The next morning, the interrogator found the girl sitting calmly on her bed, eyes closed, hands folded exactly like her grandma had been. She was chanting softly.
When the interrogator tried to check on her, she opened her eyes.
They were completely red. No white, no pupil, just deep, wet crimson. She smiled with blood already trickling from the corners of his mouth.
“It is not a demon,” she said in a voice that was not entirely her own, “It is not an angel either. It is what remains when God and the Devil shake hands. It is the truth they both hide from us, that every prayer feeds something. Every doubt starves it until it gets hungry enough to come collect.”
She raised her hands. They were shaking. The interrogator backed away in horror as the girl’s own hands slowly turned toward her throat.

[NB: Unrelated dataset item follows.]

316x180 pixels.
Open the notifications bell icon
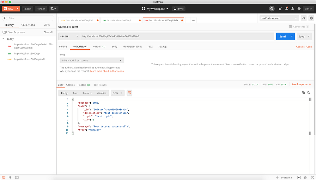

She kept smiling as she began to choke herself, whispering the same verses her grandma had chanted but now they sounded like laughter.
Before security could reach the room, the girl’s eyes, ears, nose, and mouth all burst open at once in perfect synchronisation. Blood painted the white sheets.
The red face was never seen again in that town but sometimes, late at night, when someone prays a little too desperately or doubts a little too loudly, they feel something red watching from just behind their eyelids. And they wonder, Is it God testing their faith? Is it the Devil punishing their sin? Or is it something far worse, the thing that laughs when both sides claim victory? Because in the end, red is the only colour that remains when light and darkness bleed together. And it is always, always smiling.